**Activity A**
According to the passage on conditional edges, which upstream output does the `nodeA >> 1 >> nodeB` example give as meeting the condition `1`?
**Activity B**
From the passage on conditional edges, reproduce the part that opens with the words containing "In some scenarios, you" and closes with "of the condition.".

**Passage**
——
With this new behavior, `node_5` will execute if either of node_1, node_2, node_4 is **acceptable*, that is when 
- [`node_1` is finished (as a starting node, `node_1` will always finished) and outputs `1` ]
- **or** [`node_2` is finished and outputs `True` (as a starting node, `node_2` will always finished) ]
- **or** [`node_4` is finished (ie., `node_3` outputs `3` and the condition `3` is met, and `node_4` is not aborted).]


### Conditions with Special Classes

In some scenarios, you may want to execute a downstream node if a condition is a specific element or subset of the upstream output. Conversely, you might want to execute the downstream node if the upstream output is a specific element or subset of the condition.

For instance, consider the conditional edge `nodeA >> 1 >> nodeB`. If the upstream output is `[1, 2, 3]` and the condition is `1`, since `1` is part of the list `[1, 2, 3]`, the condition is met, and the downstream `nodeB` will execute.
——
Stored items:
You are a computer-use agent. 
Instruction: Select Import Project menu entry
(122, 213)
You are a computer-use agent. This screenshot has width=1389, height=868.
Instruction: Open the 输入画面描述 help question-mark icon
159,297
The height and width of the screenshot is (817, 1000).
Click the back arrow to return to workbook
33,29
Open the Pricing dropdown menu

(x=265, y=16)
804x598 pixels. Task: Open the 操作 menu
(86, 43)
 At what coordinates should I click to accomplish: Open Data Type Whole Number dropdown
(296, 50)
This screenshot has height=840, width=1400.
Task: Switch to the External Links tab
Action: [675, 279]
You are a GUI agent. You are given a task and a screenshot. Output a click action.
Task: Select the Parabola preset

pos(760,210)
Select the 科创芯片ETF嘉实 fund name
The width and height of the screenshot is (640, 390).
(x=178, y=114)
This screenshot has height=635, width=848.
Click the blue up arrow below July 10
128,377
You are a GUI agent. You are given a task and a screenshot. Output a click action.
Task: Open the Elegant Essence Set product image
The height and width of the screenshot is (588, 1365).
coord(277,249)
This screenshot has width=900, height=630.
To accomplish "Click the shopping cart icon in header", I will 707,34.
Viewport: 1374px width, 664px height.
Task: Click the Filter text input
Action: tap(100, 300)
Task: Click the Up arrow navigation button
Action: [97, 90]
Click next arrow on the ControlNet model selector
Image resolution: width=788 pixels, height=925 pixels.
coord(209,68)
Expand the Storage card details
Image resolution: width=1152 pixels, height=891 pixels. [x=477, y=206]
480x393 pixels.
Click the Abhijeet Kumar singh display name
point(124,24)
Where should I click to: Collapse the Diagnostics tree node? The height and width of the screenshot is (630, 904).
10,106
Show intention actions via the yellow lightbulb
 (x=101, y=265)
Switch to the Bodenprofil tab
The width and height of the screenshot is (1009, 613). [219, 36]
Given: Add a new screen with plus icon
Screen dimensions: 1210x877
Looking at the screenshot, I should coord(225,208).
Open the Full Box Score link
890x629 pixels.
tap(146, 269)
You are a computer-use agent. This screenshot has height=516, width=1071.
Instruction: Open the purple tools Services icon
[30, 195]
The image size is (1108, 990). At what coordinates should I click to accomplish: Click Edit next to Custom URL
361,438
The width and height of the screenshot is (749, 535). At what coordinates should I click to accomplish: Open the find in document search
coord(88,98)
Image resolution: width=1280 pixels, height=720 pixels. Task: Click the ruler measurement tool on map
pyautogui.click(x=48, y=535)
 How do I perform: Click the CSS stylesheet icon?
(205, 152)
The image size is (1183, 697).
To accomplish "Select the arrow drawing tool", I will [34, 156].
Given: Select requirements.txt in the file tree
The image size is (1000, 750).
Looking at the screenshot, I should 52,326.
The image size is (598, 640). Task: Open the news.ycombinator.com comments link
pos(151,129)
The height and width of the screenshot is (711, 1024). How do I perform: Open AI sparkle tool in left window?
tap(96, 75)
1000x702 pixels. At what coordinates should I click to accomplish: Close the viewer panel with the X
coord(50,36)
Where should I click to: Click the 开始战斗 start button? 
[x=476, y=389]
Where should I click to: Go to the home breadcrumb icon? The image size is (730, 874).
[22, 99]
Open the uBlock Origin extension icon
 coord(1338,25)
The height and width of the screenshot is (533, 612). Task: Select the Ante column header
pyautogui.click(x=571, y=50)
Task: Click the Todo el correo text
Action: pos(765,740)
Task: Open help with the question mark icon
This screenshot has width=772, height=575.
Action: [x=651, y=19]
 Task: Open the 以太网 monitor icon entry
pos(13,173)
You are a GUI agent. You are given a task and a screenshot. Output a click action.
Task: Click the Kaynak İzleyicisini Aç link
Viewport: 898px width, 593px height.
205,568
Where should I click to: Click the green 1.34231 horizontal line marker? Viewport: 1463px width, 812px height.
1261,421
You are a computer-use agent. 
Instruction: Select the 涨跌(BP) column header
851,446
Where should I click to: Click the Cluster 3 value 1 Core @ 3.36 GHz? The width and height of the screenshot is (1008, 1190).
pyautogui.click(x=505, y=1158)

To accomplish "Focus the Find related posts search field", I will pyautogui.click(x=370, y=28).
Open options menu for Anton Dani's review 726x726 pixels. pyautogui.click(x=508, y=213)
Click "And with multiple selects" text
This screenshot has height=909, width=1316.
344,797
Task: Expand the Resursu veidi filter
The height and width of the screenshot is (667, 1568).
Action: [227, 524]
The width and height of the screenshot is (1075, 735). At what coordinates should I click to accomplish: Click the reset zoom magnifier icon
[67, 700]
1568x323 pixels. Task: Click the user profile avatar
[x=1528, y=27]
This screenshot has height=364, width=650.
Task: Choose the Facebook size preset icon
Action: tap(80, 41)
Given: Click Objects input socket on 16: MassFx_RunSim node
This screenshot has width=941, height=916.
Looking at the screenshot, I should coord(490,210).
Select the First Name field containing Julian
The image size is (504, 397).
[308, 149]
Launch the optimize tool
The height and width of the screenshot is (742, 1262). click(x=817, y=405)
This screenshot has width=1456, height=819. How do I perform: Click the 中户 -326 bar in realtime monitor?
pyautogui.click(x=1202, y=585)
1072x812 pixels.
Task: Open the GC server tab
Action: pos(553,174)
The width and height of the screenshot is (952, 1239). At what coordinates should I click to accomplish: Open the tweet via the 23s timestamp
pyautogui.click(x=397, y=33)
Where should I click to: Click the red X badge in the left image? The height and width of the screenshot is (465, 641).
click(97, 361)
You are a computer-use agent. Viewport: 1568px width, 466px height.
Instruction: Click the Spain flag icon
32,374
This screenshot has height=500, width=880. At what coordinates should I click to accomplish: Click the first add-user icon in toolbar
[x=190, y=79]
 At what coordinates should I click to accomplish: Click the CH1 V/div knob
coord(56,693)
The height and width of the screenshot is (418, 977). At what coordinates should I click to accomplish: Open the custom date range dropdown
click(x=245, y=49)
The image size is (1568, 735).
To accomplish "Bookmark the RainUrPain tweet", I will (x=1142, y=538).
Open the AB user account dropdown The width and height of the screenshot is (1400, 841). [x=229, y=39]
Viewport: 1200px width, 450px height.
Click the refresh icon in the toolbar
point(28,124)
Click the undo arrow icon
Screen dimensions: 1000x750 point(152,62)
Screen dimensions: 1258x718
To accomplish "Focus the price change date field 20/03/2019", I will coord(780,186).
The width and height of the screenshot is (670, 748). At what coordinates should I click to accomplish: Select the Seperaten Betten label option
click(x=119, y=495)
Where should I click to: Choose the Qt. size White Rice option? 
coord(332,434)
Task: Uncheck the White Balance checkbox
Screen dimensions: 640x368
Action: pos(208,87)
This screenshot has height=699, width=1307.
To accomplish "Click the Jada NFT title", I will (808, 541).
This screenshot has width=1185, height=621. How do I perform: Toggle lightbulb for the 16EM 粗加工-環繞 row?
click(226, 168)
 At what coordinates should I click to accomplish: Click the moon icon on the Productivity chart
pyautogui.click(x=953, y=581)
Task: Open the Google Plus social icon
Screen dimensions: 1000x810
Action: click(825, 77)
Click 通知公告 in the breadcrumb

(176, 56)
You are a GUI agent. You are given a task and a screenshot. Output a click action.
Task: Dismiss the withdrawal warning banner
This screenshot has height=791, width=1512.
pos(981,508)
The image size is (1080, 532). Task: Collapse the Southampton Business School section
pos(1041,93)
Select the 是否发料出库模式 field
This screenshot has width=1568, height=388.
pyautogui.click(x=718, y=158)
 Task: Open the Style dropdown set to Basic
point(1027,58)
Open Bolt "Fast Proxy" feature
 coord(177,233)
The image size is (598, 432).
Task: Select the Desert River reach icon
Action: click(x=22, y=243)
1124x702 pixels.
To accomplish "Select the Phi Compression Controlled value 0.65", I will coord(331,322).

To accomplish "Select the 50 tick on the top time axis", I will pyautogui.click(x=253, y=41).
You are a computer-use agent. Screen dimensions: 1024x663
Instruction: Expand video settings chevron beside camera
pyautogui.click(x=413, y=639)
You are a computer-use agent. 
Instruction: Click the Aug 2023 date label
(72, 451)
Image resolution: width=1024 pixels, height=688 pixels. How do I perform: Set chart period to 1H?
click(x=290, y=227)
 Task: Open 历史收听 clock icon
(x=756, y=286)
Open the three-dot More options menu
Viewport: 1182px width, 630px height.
——
**Task solution A**
`[1, 2, 3]`

**Task solution B**
In some scenarios, you may want to execute a downstream node if a condition is a specific element or subset of the upstream output. Conversely, you might want to execute the downstream node if the upstream output is a specific element or subset of the condition.